» **EXCERPT**:
---*---
Stay informed of the latest company news, product releases, and musings on education policy and technology by subscribing to the MyloWrites blog.

 

Filtering by Category: Tips

New Year, New Mindset

Aleah Tarnoviski

Fostering growth mindset in our kids:  Teaching them to love the struggle and celebrate their growth. 

I’ve spent most of my teaching time in third grade, guiding young ones through multiplication facts and folktales and their fair share of assessments.  Third grade is a special year, marked with huge gains both socially, emotionally, and academically for each student. One of the ideals that I value most highly in my classroom is that of growth mindset. Coined by Carol Dweck, a growth mindset refers to one’s belief in their capability, their belief that they can, and their faithfulness to the steps it will take to reach their goals. Think of it as the difference between thinking, “I’ll never be good at math. I’m just not a math person.” vs. “I’m getting better at my math facts. Today I got two more than yesterday!” Research has proven that if we believe we can improve in an area, and we are equipped with the right tools and strategies, we can grow. When students get this, and bring this mindset into their learning, it’s magic. Students are happier and more excited about their learning; they stay committed amongst struggle, and find joy in the journey of math, reading, and writing.
---*---
» **DATA SECTION**:
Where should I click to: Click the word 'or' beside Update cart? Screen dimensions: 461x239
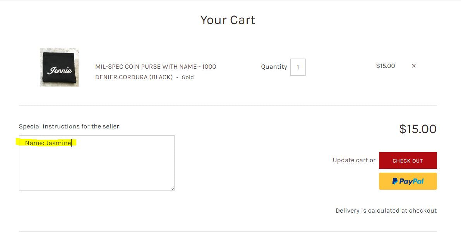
---*---
» **WHAT IS REQUIRED**: According to the blog post on growth mindset, who coined the term "growth mindset"? The material has no connection to the blog post on growth mindset.

» **SOLVED EXERCISE**: Carol Dweck